=== Page text ===
◇ ◇ ◇ ◇ ◇ ◇ ◇
Lesson: small local models do not follow instructions as reliably as larger models. You cannot assume prompt constraints are naturally effective.

Pitfall 4: Ollama Hot-Reload Issues

When switching use_vector, if Ollama was not started cleanly, the service would return HTTP 500 errors without crashing, which made debugging harder. The fix was to add a /health endpoint for active status checks.

Chapter 10: Optimization Directions and Closing Thoughts

10.1 Model Upgrade Path

qwen2.5:0.5b (current)
    ↓ Upgrade first when memory allows
qwen2.5:3b  (+2 points)
    ↓ Add more RAM / GPU when possible
qwen2.5:7b  (+3 points)
    ↓ Further upgrade
LLaMA3.1:8B / ChatGLM4:9B

10.2 Two-Stage Retrieval Plan

candidates = retrieve_bm25(query, top_k=20)       # Stage 1: coarse ranking
reranked = cross_encoder_rerank(query, candidates, top_k=4)  # Stage 2: reranking

Expected benefit: a 15% to 20% improvement in recall.

10.3 Synonym Expansion

QUERY_EXPANSIONS = {
    "average amount per case": ["average contract amount", "average borrowed amount per person"],
    "collection entry": ["overdue", "unpaid", "non-performing"],
}

10.4 Summary

This RAG system is not a “perfect solution.” It is the best compromise under current resource constraints:

2 vCPU / 3.8 GB / no GPU → BM25 + 0.5B is the only realistic option
It is usable, but the bottlenecks are obvious → a score of 6 is a starting point, not an ending point
Every iteration is about doing the most worthwhile thing the current resource budget allows

The core engineering principle is this: there is no universally optimal solution, only the solution that best fits the current stage.
◇ ◇ ◇ ◇ ◇ ◇ ◇
=== Your assignment ===
In the page text about the RAG system, what improvement is expected from the two-stage retrieval plan? The rows that come next are not needed.

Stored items
◇ ◇ ◇ ◇ ◇ ◇ ◇
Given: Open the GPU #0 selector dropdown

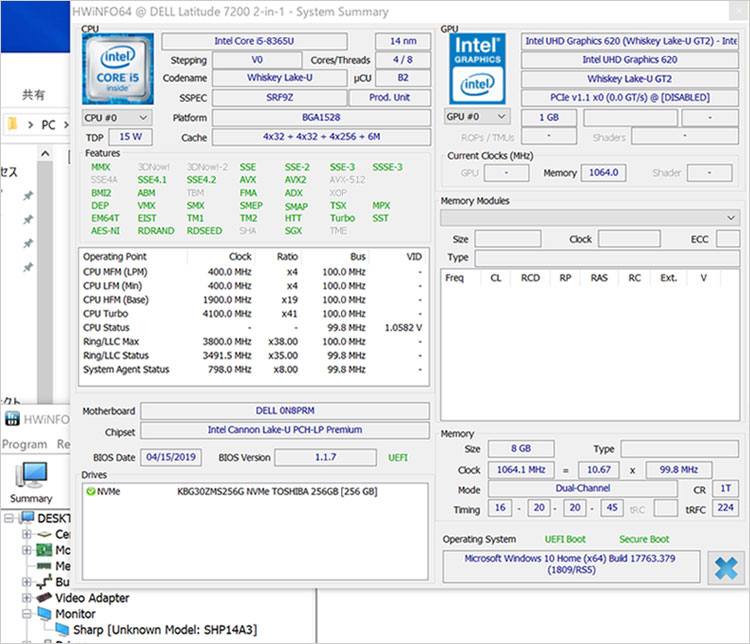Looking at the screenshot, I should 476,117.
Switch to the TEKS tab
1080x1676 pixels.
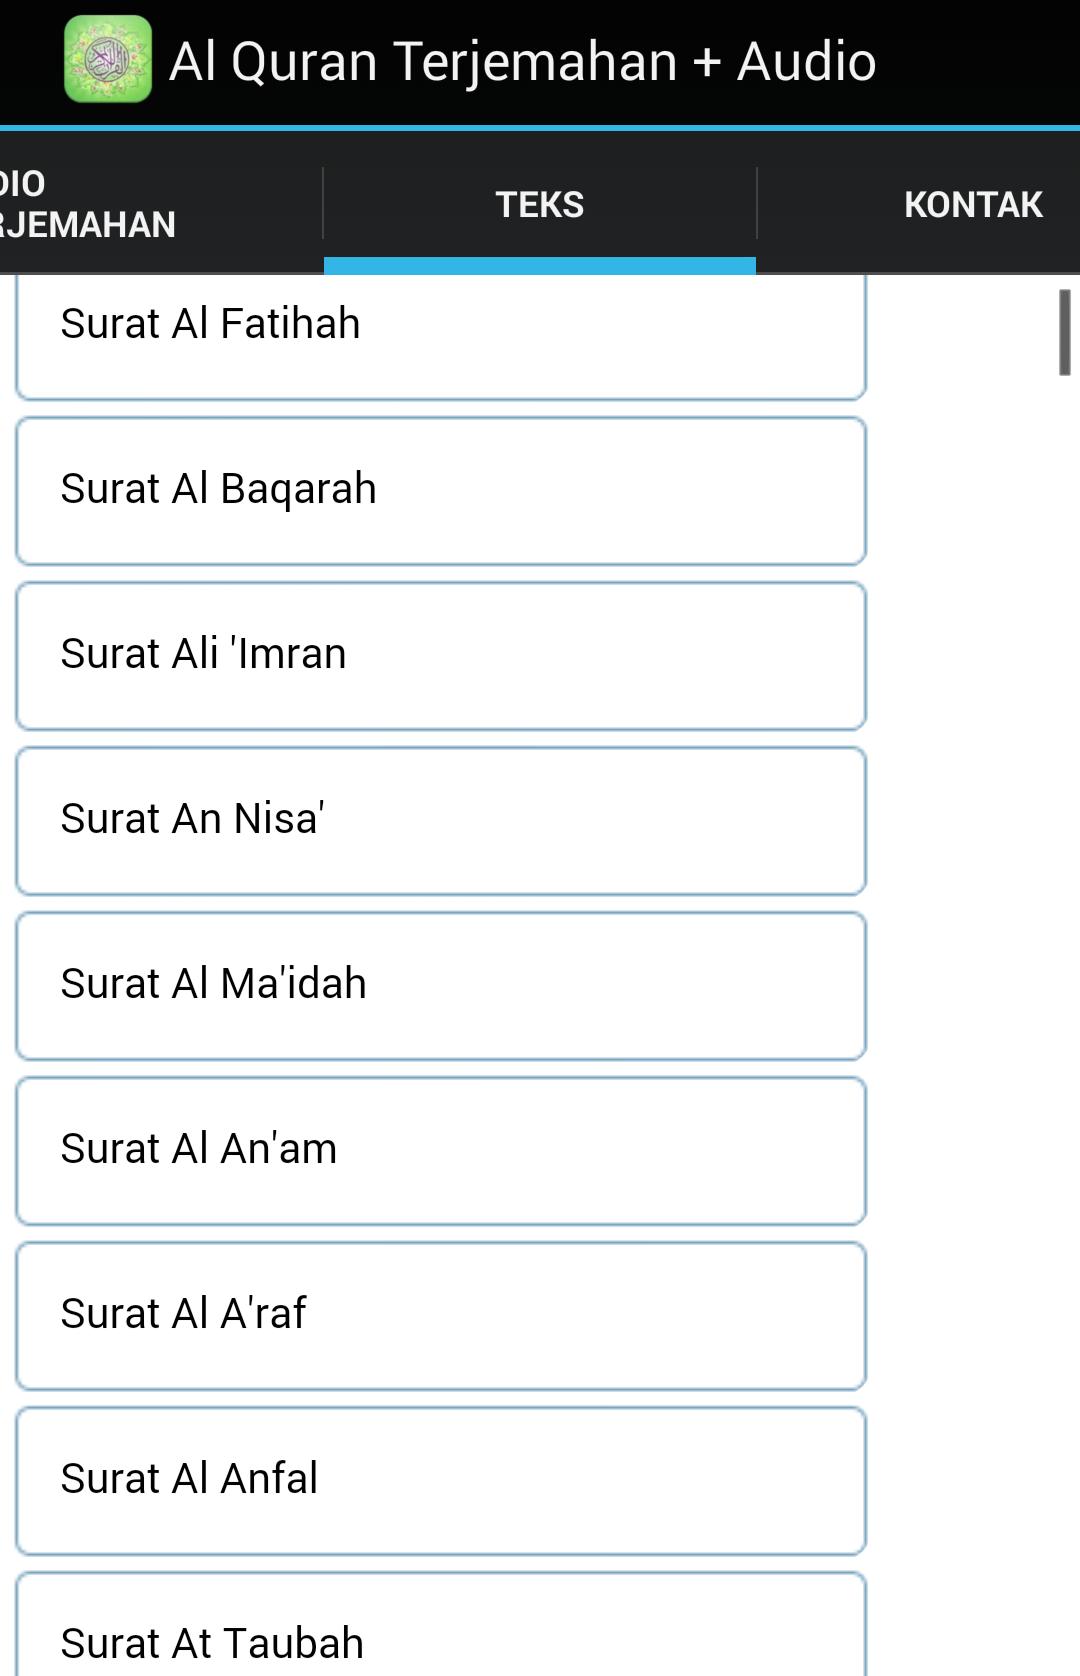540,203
◇ ◇ ◇ ◇ ◇ ◇ ◇
=== Reply to the task ===
A 15% to 20% improvement in recall.